• _Data extract_
= = =

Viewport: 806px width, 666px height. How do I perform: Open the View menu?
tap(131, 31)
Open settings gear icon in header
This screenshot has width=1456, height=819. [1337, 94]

= = =

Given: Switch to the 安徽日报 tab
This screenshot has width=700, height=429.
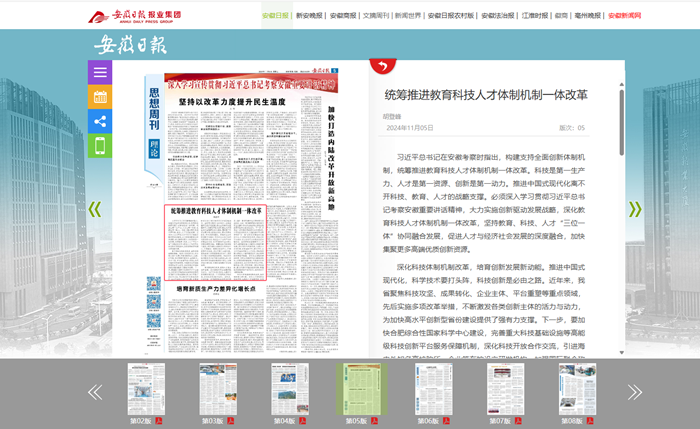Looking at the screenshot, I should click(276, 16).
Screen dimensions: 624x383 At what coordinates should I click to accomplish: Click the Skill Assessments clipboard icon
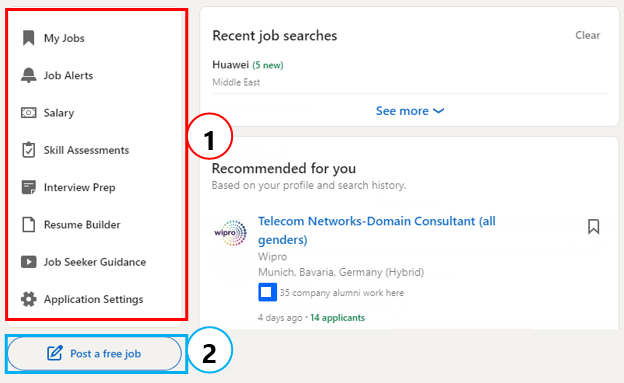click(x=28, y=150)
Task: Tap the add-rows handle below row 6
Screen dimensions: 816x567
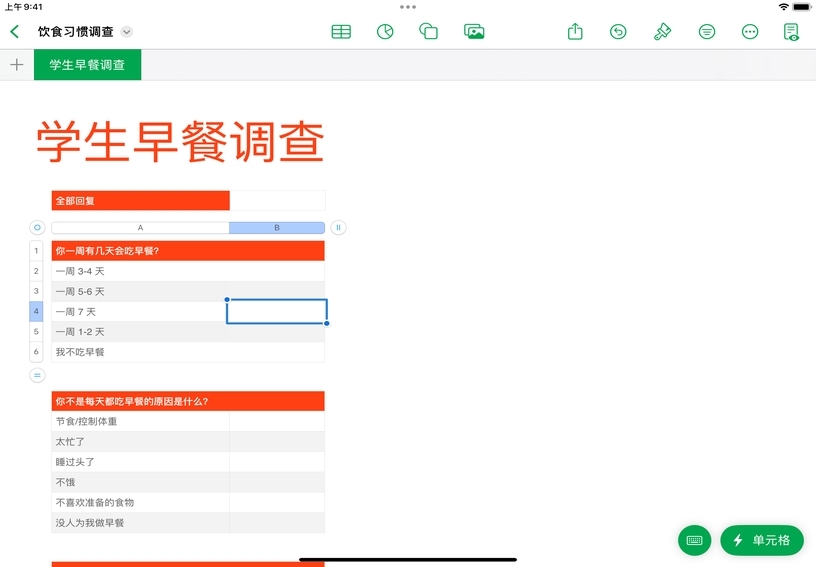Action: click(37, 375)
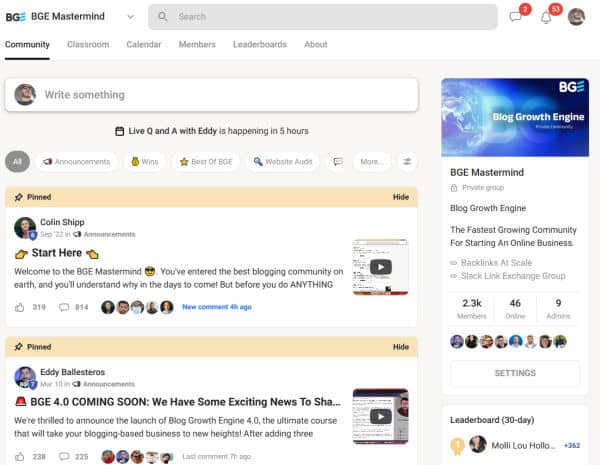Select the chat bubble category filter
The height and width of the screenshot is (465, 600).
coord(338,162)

= = =

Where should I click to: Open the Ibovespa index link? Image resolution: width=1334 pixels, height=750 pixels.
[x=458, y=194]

= = =

• _Your goal_
The copy should hold only the lines from the one with "Given: Switch to the 安徽日报 tab" through the one with "Task: Tap the add-rows handle below row 6", exactly as they stand above. Leave out the pictures.

• _Exercise solution_
Given: Switch to the 安徽日报 tab
This screenshot has width=700, height=429.
Looking at the screenshot, I should click(276, 16).
Screen dimensions: 624x383 At what coordinates should I click to accomplish: Click the Skill Assessments clipboard icon
click(x=28, y=150)
Task: Tap the add-rows handle below row 6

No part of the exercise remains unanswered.